Govt ignores Mamata, to reintroduce bill
Notwithstanding opposition by Trinamool Congress chief and Railway Minister Mamata Banerjee, the UPA government is likely to re-introduce the controversial land acquisition bill in Parliament during the ongoing winter session, reports Aurangzeb Naqshbandi.india Updated: Nov 28, 2009 02:02 IST
Notwithstanding opposition by Trinamool Congress chief and Railway Minister Mamata Banerjee, the UPA government is likely to re-introduce the controversial land acquisition bill in Parliament during the ongoing winter session.

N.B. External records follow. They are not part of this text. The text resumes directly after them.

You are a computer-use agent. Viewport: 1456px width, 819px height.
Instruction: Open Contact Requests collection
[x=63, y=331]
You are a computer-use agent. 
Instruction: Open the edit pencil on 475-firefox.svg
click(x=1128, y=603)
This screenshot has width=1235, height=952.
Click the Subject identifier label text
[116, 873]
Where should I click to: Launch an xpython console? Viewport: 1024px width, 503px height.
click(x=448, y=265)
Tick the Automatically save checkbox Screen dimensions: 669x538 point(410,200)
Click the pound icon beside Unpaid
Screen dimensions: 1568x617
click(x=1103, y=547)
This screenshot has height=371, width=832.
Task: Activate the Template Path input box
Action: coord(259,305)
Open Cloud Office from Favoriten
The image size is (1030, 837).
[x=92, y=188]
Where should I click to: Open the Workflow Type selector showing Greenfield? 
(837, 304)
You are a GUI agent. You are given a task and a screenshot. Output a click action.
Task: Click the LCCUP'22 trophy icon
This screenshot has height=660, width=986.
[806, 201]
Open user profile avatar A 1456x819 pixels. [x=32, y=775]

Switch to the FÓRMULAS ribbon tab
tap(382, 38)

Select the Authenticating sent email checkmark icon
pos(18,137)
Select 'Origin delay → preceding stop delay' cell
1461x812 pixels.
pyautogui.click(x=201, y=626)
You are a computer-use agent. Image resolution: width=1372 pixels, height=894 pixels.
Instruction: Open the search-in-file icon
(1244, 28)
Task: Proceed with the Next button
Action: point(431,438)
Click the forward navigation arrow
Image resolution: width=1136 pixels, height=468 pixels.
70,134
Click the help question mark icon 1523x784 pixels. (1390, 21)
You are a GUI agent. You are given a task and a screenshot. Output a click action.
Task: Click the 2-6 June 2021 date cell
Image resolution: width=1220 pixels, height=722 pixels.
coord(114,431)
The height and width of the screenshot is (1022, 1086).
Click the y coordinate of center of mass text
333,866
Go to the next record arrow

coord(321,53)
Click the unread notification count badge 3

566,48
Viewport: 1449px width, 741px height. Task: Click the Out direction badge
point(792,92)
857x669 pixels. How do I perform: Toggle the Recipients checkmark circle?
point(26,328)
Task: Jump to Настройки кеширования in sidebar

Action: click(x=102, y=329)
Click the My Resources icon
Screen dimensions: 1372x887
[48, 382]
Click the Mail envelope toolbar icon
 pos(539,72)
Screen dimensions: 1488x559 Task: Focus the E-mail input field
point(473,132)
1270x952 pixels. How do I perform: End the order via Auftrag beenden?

The government also plans to re-introduce the Rehabilitation and Resettlement Bill, 2009, which seeks to rehabilitate and resettle people affected by land acquisition for public projects or involuntary displacement because of any other reason.
According to the revised draft of the Land Acquisition (Amendment) Bill, 2009, seeking amendments to the original 1894 Act, any land required for a major project would not be acquired if 70 per cent of farmers don’t give their assent to the proposal.
Likewise, farmlands where more than one crop is grown in a year would not be acquired.
“These strict provisions have been included to protect the interests of farmers,” a rural development ministry official said.
The Bills were passed by the Lok Sabha on February 25 and tabled in the Rajya Sabha on February 26. However, both the Bills lapsed with the dissolution of the 14th Lok Sabha.
Banerjee has been opposing the land acquisition Bill that provides for private developers acquiring 70 per cent of land for a proposed industrial project directly from farmers and landowners while the remaining 30 per cent is to be acquired by the state government. She had even walked out of a cabinet meeting once over the issue.
She doesn’t support government getting into the business of acquiring land for companies and wants entrepreneurs to buy 100 per cent of the land they require.
Banerjee also wants no industries to come up on agricultural land and favours giving legal rights to farmers to enable them to buy back their land if the proposed industry fails to come up within the prescribed time.